[[ Provided text, beginning ]]

The unending negotiations among Democrats have whittled down the president’s Build Back Better plan, cutting funds for two years of free community college, dropping paid family and medical leave, abandoning plans to provide care for eyes and teeth in Medicare, omitting reforms to lower the price of prescription drugs, and cutting back funding for a range of programs, including the funds needed to replace lead pipes that are a clear and present danger to the health of poor children across the country.

We still don’t know what the bills will finally include — or whether they will be passed at all.

It is long past time to deliver.

There’s no question that the infrastructure bill and the Build Back Better bill — if passed even in their reduced form — contain reforms that provide real help to working and poor people generally, and to African Americans in particular. Universal pre-kindergarten and support for child care will help give children a decent start. The child tax credit will aid parents across the country. Historically Black colleges and universities will get aid as part of the support for higher education, although much less than what is needed and what was promised. The building of one million units of affordable housing addresses a vital need. Public transit funding in the infrastructure bill is long overdue.

[[ Provided text, end ]]
[[ Data records, beginning ]]

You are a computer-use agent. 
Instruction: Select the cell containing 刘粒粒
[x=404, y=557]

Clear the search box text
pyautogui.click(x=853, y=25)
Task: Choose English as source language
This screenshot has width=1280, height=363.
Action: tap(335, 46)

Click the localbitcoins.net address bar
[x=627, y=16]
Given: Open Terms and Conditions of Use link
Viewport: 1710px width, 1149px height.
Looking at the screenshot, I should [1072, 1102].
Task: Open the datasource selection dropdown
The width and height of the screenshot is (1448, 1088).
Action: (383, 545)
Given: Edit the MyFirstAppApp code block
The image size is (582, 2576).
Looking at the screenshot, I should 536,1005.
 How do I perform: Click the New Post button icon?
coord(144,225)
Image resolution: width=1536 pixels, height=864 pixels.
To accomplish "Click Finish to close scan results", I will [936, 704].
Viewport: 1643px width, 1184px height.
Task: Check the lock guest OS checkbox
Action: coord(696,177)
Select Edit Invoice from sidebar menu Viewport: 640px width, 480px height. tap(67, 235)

[[ Data records, end ]]

Work task A.
Answer these from the Build Back Better passage:
(i) Which two kinds of care did the plan abandon providing in Medicare?
(ii) Whose health do the lead pipes endanger?
(iii) How many units of affordable housing are to be built?
Work task B. Please carry on the Build Back Better passage from its final sentence.
The records have no connection to the Build Back Better passage.

Exercise response A.
(i) Care for eyes and teeth.
(ii) The health of poor children across the country.
(iii) One million units.

Exercise response B.
Many of these reforms, however, will take time to set up — and it will be a long time before people feel the impact in their lives. This is a toxic combination: high visibility defeats on voting rights and police reform and immigration and the minimum wage combined with reforms that are not yet in place, and a president who seems unwilling to drive them with the passion needed.

African Americans and Latinos aren’t about to vote for Republicans in large numbers. Their unified obstruction of every measure that might help working and poor people and their race-bait politics repel the overwhelming majority of minority voters. But Democrats need Blacks and Latinos and the young to turn out in large numbers and to vote and organize with a passion to have any chance to win in elections that are rigged against them by gerrymandering and voter suppression laws.

That requires more than rhetoric. It requires more than diverse appointments. It requires action — and a demonstrated willingness to fight hard to fulfill the promises made. “You’ve always had my back,” the president said, “and I’ll have yours.” Blacks and Latinos helped deliver him to the White House. Now it is time to deliver in return.